Copy the passage from the prayer blog starting at "My intention is" and ending at "with me always.", swapping "gratitude" for "thankfulness".

▶ **Reading passage**
++++++++++
I’m letting go of the past, being prepared for something big I feel Spirit has in mind for me with the historical world changes coming. I’m letting go of my little plans and looking to God for His. Yep, God’s going to have to find something else to laugh with me about!

I am open to receiving. I am receiving now. I am receiving all the wealth that Spirit has for me now. Thank You, thank You, thank You. And, so it is.

Friday, October 2, 2009

Life as Prayer

Today's Daily Word - Friday, October 2, 2009
PRAYER

As I turn my thoughts to God, my life becomes a prayer.

I do not need to go away to a mountaintop or seclude myself in a sacred place to spend time in prayer. I need only to turn my thoughts inward and open my mind and heart to God. In this way, I make whatever I am doing a prayer.

As I prepare a meal, I am grateful for the food, and as I clean my house, I am grateful for the restful haven it provides me. As I walk in the park, I feel a sense of oneness with all life in the world around me. As I go through my workday, I am God's instrument of good in the world, and what I do and say is an expression of God.

The more I turn my thoughts to God, the more my life becomes a prayer.


How convenient that wherever I am, whatever I am doing, talking to Spirit is just a pause away. I simply stop and refocus my attention inward.

My intention is to be in prayer more and more each waking moment, to walk consciously with Spirit 24/7. As I do so, my life is a prayer, full of gratitude that my Higher Power is with me always.

Thursday, October 1, 2009

Care of the Soul

“I used to think you had to be poor to be a genuine seeker of truth. Now I know that’s just not so. You can be a seeker of truth while looking through the windows of your own jet plane, or while enjoying a luxurious hotel suite.” – A famous actress quoted in Open Your Mind to Receive, by Catherine Ponder.

During an interview this same actress was asked, “How can you talk about spiritual values when you’re surrounded by so much beauty?” She replied, “Beauty and luxury are a part of God’s kingdom so why not have the best? The important thing is that you do not sell your soul for such blessings. Instead, it is through spiritual growth that these blessings can best come to you and permanently remain with you.” [Ibid, page 2.]

The important thing is that you do not sell your soul for such blessings.

There are too many people doing just that, selling their soul by working in a j-o-b strictly for the money. In the meanwhile, they do not enjoy the work, they are treated as machines rather than sentient beings, and they don’t have time to enjoy friends, family, themselves (!). - they are killing themselves on numerous levels (physically, mentally, spiritually). How can this be the way Spirit intended us spiritual beings to have a human experience? Surely this way fosters a shrinkage, not an expansion of energy, consciousness, love, peace, and joy. And, when the individual (micro-organism) is shrinking, inevitably the culture (macro-organism) is as well. It is no wonder the world, particularly the Western world, is in the shape it is these days.
++++++++++
▶ **Given material**
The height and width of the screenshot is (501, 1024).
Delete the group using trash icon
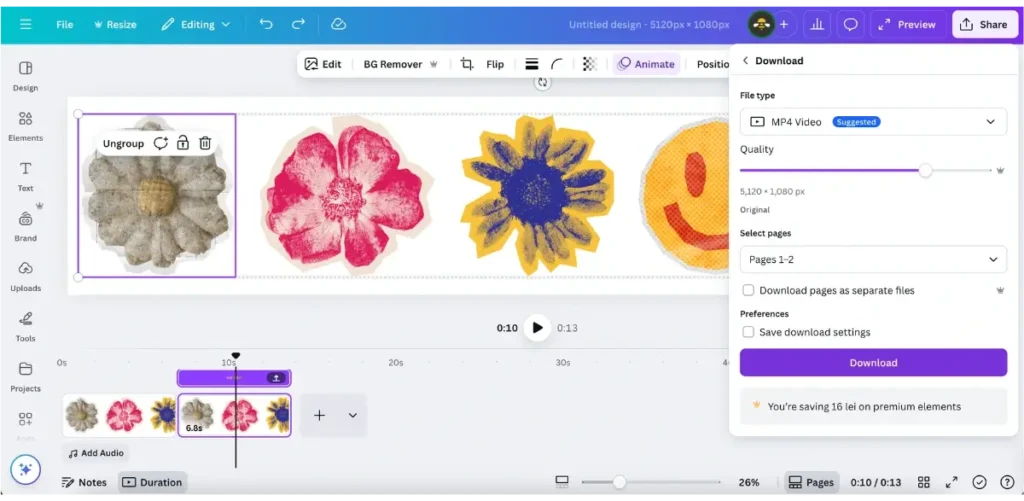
++++++++++
▶ **Answer to this problem**
My intention is to be in prayer more and more each waking moment, to walk consciously with Spirit 24/7. As I do so, my life is a prayer, full of thankfulness that my Higher Power is with me always.